SET TASKS »
1) Answer the following from the Hessian post, each on its own line:
(a) Which derivatives does the poster say were calculated correctly?
(b) What is the variable v set equal to?
(c) What kind of term does the poster say is missing from the result?
2) In the last displayed equation of the Hessian post, which gives ∂²f/∂y², identify every derivative of g that appears.
3) Decide whether each statement agrees with the Hessian post. Answer yes or no, and quote the words that decide it.
(a) The poster states that a term of mixed derivatives is missing from the solution.
(b) The poster considers the final result entirely correct.
(c) The poster knows how terms of this kind may arise.

GIVEN PASSAGE »
.....

I'm troubling calculating the Hessian of the following function. particularly , I was able to calculate correctly $\frac{\partial f}{\partial x}$ and hence, also $\frac{\partial ^2 f}{\partial x^{2}}$ , but when I try to calculate $\frac{\partial f}{\partial y}$ and hence $\frac{\partial ^2 f}{\partial y^{2}}$ I get it wrong and I cannot find the source of my mistake. I will show you my try :
$f(x,y)$ = $g(x^{2}+ \phi(x,y), y) $
$u$= $\big(x^{2} + \phi(x,y)\big)$ and
$v$= $y$
Thus, we can write:
$f(x,y)$ = $g(u,v)$ , so
$$\frac{\partial f(x,y)}{\partial y} =\frac{\partial}{\partial y} \big(g(u,v)\big)$$ $$\frac{\partial f(x,y)}{\partial y}= \frac{\partial g(u,v)}{\partial u} \frac{\partial u}{\partial y} + \frac{\partial g(u,v)}{\partial v} \frac{\partial v}{\partial y}$$ $$\frac{\partial f(x,y)}{\partial y}=\frac{\partial g(u,v)}{\partial u} \frac{\partial \phi(x,y)}{\partial y} +\frac{\partial g(u,v)}{\partial v}$$
Now I do the second order derivative:
$$\frac{\partial ^2 f(x,y)}{\partial y^{2}}= \frac{\partial }{\partial y}\big(\frac{\partial f(x,y)}{\partial y}\big)$$
$$\frac{\partial ^2 f(x,y)}{\partial y^{2}}= \frac{\partial }{\partial y} \Big(\big(\frac{\partial g(u,v)}{\partial u} \frac{\partial \phi(x,y}{\partial y} \big) + \frac{\partial g(u,v)}{\partial v}\Big) $$
$$\frac{\partial ^2 f(x,y)}{\partial y^{2}}= \frac{\partial}{\partial y} \Big(\frac{\partial g(u,v)}{\partial u}\big(\frac{\partial \phi(x,y)}{\partial y} \big) \Big) + \frac{\partial }{\partial y} \frac{\partial g(u,v)}{\partial v}$$
$$\frac{\partial ^2 f(x,y)}{\partial y^{2}}= \Bigg(\Big(\frac{\partial ^2 g(u,v)}{\partial u^2} \frac{\partial u}{\partial y}\Big)\frac{\partial \phi(x,y)}{\partial y} + \frac{\partial ^2 \phi(x,y)}{\partial y^2} \frac{\partial g(u,v)}{\partial u}\Bigg) + \Bigg(\frac{\partial ^2 g(u,v)}{\partial v^2} \frac{\partial v}{\partial y}\Bigg)$$
$$\frac{\partial ^2 f(x,y)}{\partial y^{2}}= \Bigg(\Big(\frac{\partial ^2 g(u,v)}{\partial u^2} \frac{\partial u}{\partial y}\Big)\frac{\partial \phi(x,y)}{\partial y} + \frac{\partial ^2 \phi(x,y)}{\partial y^2} \frac{\partial g(u,v)}{\partial u}\Bigg) + \Bigg(\frac{\partial ^2 g(u,v)}{\partial v^2}\Bigg)$$
But this result is not entirely correct, because there is a whole term missed in my solution, the term of mixed derivatives, and I have not idea how this kind of terms may arise.

.....

RECORDED INFORMATION »
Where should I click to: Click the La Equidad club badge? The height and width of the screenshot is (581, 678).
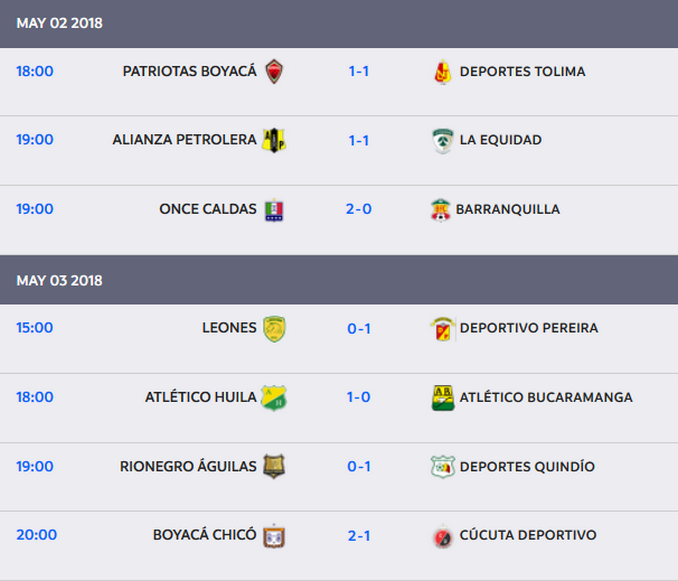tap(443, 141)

.....

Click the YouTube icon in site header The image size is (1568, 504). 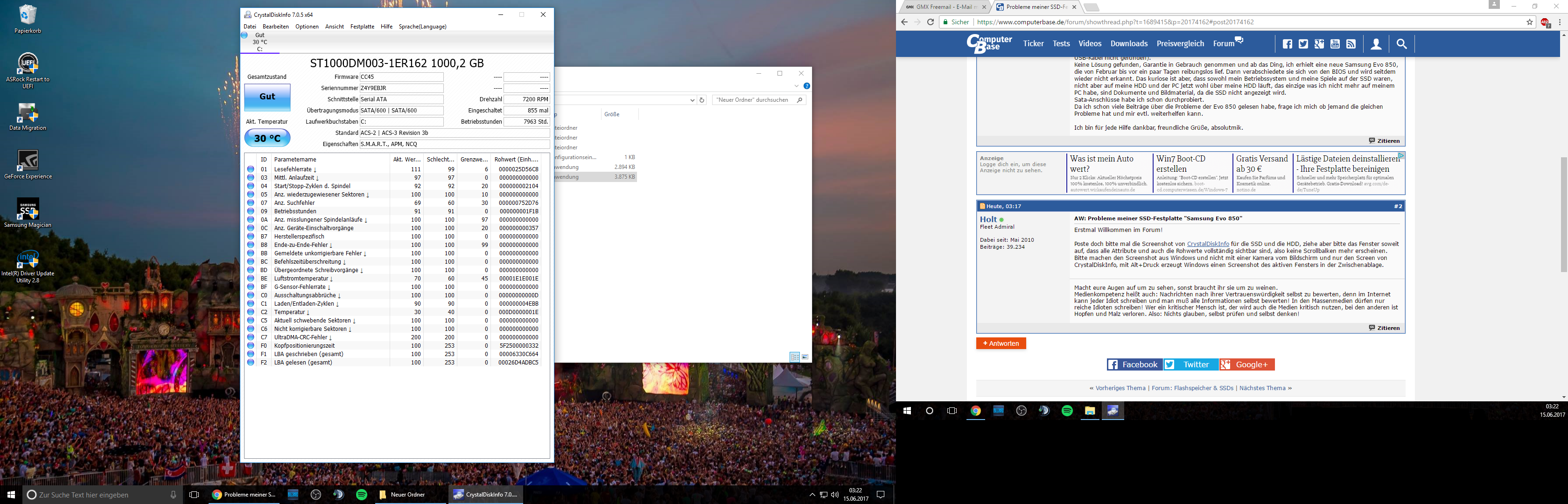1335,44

.....

RESPONSES TO THE TASKS »
1)
(a) ∂f/∂x and ∂²f/∂x²
(b) y
(c) The term of mixed derivatives

2) ∂²g(u,v)/∂u², ∂g(u,v)/∂u, ∂²g(u,v)/∂v²

3)
(a) Yes: "there is a whole term missed in my solution, the term of mixed derivatives"
(b) No: "But this result is not entirely correct"
(c) No: "I have not idea how this kind of terms may arise"